O Ideias e Opiniões continua a apostar fortemente nas entrevistas a músicos, cantores(as) e bandas que através do seu talento já provaram merecer o nosso destaque e atenção. Aqui, mais do que a nacionalidade, interessa a qualidade, o talento e a música! E depois das entrevistas à norte-americana Tori Sparks e ao projecto brasileiro Lemoskine finalmente surge uma aposta nacional! Ele é do norte, o seu projecto dá pelo nome de The Weatherman e o mote para esta conversa foi o lançamento do seu mais recente álbum (“Eyeglasses For The Masses”)! Um especial agradecimento ao Alexandre Monteiro e à Raquel Laíns e à Let’s Start a Fire que tornaram tudo possível!

  1. Qual era a tua relação com a música durante a infância e a adolescência? Que referências musicais tinhas nessa altura? O pequeno Alexandre Monteiro, que vagueava pelo norte do país nos anos 80, já queria ser músico ou na altura os sonhos eram outros?Bem, eu lembro-me de ser mesmo muito novo, talvez uns 4 anos, e ter um leitor/ gravador de K7 daqueles portáteis na minha cama, e todas as noites ouvia música antes de adormecer. O prazer que isso me dava era indescritível…A minha cama às vezes era o caos, porque estava frequentemente inundada de cassetes! Lembro-me que ouvia coisas como Rita Lee, Brian Adams, a banda sonora do Roque Santeiro… eu acho que secretamente já queria ser músico, pois recordo-me que sonhava conseguir tocar aquelas músicas para impressionar as miúdas.
  2. Qual a história por detrás do nome “The Weatherman”?Não há uma grande história, apenas me cruzei com esse nome, e achei que encaixava bem no projecto. Identifiquei-me com ele e descobri que me sentia bem nessa pele.
  3. Pesquisando um pouco sobre “The Weatherman” encontramos não só um filme, de 2005, mas também uma banda com um nome muito semelhante (“The Weathermen”, banda belga que editou o seu primeiro disco em 1985). Para quando um remake do referido filme (contigo como protagonista, claro), e um dueto com The Weatherman belgas? Ou mais rapidamente te distancias do que te aproximas destas semelhanças?
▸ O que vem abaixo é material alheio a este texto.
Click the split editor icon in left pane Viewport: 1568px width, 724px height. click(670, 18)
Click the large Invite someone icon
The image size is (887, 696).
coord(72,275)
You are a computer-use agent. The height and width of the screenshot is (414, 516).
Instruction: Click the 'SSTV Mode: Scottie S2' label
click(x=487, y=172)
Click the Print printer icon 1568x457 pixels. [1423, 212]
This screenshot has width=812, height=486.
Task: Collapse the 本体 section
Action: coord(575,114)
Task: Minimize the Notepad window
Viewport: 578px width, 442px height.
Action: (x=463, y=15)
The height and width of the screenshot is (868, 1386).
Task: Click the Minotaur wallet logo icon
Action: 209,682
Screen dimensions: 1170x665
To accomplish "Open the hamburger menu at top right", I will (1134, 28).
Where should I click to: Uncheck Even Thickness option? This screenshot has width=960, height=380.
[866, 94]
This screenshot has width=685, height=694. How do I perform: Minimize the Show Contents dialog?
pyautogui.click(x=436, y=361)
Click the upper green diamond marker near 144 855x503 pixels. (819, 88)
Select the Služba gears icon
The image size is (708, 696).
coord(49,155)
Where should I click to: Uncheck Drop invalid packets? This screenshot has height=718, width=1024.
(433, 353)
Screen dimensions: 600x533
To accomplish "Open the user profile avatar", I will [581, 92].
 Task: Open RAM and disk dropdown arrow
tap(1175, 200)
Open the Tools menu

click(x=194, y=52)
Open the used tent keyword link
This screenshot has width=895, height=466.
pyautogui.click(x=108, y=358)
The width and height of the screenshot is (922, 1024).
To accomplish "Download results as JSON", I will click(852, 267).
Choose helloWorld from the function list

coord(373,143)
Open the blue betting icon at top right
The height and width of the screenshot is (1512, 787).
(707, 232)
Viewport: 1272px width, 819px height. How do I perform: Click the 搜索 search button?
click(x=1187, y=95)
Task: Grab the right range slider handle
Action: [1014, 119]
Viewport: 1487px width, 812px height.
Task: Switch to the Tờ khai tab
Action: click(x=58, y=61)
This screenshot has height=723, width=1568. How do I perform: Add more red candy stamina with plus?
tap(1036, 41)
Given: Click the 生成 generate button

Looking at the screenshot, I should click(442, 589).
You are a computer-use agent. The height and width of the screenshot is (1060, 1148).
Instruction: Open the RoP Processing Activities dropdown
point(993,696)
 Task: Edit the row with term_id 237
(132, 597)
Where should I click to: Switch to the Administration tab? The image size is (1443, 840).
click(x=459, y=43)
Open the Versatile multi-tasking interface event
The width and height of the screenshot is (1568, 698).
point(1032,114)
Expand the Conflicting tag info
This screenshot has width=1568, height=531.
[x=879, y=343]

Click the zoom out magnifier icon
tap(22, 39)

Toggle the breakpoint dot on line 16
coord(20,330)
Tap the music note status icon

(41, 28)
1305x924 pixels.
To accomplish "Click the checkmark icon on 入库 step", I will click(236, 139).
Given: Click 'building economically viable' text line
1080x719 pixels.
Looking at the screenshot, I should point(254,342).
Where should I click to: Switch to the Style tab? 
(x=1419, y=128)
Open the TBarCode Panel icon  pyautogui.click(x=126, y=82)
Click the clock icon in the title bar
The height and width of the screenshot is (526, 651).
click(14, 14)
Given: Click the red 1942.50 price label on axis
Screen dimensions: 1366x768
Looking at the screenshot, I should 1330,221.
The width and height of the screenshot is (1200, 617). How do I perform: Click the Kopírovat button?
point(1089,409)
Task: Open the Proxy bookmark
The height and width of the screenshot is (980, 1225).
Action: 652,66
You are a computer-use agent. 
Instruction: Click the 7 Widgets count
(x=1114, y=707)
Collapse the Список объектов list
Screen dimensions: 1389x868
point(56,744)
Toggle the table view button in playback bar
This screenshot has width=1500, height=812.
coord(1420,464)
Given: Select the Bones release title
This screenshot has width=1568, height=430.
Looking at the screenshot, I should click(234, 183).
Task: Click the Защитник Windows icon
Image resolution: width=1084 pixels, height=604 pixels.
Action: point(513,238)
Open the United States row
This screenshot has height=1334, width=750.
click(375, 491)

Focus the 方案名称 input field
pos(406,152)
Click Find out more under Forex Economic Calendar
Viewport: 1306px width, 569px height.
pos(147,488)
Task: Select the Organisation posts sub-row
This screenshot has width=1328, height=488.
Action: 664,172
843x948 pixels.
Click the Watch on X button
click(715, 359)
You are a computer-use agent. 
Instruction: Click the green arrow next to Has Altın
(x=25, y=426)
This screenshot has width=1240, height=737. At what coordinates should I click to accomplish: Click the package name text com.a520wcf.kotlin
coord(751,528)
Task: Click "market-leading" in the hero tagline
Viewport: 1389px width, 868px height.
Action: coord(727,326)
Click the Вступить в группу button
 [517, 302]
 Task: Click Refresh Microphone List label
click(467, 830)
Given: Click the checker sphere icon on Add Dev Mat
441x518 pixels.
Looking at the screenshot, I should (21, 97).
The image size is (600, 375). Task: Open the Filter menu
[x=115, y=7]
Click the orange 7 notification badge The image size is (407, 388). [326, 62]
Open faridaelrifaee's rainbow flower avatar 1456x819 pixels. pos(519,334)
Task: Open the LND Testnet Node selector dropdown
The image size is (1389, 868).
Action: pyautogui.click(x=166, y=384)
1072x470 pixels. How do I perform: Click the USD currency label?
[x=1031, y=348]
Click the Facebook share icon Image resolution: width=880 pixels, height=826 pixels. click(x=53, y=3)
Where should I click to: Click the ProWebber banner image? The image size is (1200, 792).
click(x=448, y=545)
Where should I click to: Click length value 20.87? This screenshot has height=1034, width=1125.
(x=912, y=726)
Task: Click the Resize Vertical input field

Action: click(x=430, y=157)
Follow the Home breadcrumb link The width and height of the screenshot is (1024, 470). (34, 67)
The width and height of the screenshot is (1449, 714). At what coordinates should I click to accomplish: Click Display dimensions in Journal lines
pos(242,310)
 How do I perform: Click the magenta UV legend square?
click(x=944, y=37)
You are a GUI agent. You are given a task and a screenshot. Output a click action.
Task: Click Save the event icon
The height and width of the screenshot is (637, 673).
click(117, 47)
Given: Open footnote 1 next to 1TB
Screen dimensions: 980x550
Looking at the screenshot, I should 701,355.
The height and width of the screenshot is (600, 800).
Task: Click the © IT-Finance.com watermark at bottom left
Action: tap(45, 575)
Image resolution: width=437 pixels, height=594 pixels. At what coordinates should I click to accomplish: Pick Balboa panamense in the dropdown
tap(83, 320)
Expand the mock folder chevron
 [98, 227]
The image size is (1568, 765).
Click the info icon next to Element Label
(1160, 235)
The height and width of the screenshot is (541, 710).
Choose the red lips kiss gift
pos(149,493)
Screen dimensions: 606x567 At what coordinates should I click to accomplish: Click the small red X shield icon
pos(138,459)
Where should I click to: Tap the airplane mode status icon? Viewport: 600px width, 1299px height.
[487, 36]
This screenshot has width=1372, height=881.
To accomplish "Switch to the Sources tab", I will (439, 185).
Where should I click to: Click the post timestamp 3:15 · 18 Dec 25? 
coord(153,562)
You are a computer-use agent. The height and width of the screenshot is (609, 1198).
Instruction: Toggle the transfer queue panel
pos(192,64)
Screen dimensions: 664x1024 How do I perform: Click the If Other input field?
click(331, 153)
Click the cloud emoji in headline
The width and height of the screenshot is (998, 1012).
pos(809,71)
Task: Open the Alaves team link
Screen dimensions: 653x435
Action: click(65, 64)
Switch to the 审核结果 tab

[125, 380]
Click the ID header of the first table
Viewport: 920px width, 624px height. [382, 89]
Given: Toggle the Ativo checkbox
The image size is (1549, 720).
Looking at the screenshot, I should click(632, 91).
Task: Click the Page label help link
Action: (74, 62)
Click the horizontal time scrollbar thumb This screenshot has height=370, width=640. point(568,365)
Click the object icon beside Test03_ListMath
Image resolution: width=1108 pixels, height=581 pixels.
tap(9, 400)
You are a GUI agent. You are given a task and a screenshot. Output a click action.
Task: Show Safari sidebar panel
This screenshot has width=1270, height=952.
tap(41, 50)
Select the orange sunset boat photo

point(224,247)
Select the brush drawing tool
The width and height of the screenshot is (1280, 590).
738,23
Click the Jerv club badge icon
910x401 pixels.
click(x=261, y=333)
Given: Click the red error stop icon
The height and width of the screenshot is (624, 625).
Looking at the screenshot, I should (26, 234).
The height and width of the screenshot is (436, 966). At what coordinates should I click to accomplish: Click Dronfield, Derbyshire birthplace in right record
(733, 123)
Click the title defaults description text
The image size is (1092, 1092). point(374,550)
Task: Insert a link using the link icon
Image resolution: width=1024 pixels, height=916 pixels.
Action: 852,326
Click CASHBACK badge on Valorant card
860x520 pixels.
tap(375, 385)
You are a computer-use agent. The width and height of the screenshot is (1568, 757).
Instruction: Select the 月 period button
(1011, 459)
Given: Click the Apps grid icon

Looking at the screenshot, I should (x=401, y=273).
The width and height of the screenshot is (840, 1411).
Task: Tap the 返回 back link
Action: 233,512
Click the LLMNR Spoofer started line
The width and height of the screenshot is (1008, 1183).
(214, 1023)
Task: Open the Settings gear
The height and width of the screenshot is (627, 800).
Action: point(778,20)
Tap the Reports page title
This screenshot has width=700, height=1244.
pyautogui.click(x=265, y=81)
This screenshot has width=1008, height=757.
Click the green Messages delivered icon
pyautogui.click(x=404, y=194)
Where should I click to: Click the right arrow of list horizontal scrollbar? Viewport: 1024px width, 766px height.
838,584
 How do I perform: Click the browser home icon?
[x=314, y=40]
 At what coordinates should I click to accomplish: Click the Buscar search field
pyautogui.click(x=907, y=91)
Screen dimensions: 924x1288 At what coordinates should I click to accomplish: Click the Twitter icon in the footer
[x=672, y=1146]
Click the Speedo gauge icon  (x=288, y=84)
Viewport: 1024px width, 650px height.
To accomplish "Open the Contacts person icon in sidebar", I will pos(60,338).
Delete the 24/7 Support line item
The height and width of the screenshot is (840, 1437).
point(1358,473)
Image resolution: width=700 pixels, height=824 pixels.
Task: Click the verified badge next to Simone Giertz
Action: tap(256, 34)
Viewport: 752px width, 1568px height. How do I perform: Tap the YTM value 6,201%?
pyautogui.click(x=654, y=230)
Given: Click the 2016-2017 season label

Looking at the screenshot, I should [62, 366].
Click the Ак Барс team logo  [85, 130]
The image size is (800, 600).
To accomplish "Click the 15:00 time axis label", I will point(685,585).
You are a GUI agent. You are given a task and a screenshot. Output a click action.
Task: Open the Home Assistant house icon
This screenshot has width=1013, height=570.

    Quanto ao filme, nunca o vi, apesar de me terem perguntado isso 573758 vezes. Talvez não o tenha visto exactamente por isso, deve ser algum mecanismo de defesa que eu tenho, ahah. Quanto à banda, também nunca ouvi…
The Weatherman
The Weatherman
  1. Aposto que já brincaram inúmeras vezes com o teu nome artístico e/ou te fizeram perguntas sobre o estado do tempo. Isso irrita-te ou o facto de trazer uma dimensão mais bem-humorada ao teu alter-ego acaba por te divertir?

    Sim, muitas vezes. Não me irrita. Compreendo que o façam, é uma coisa natural, é um pensamento instintivo. E agora que já extinguiram os apresentadores de meteorologia nas televisões, é mais que nunca legítimo que dirijam essa pergunta a mim, ahah.
  2. O teu primeiro disco (“Cruisin’ Alaska”, de 2006) tem canções que não parecem pertencer ao mesmo mundo (como “I Sustain” e “The Meaning of Soul”, por exemplo). Essas diferenças são, no fundo, o espelho da tua personalidade e das tuas vivências naquela fase da vida?

    Acho que se pode dizer que são acima de tudo um espelho da minha personalidade artística. Sempre explorei e desenvolvi a minha veia versátil enquanto compositor. Eu estava, sem dúvida, a fervilhar criativamente na altura em que fiz esse disco e tinha um sentimento de ingenuidade em relação ao mundo, o que o torna especial e raro.
  3. Nesse disco assumiste a árdua tarefa de tocar todos os instrumentos, porque o fizeste? Levar esse disco para a estrada foi uma aventura ou revelou-se mais fácil do que parece à primeira vista?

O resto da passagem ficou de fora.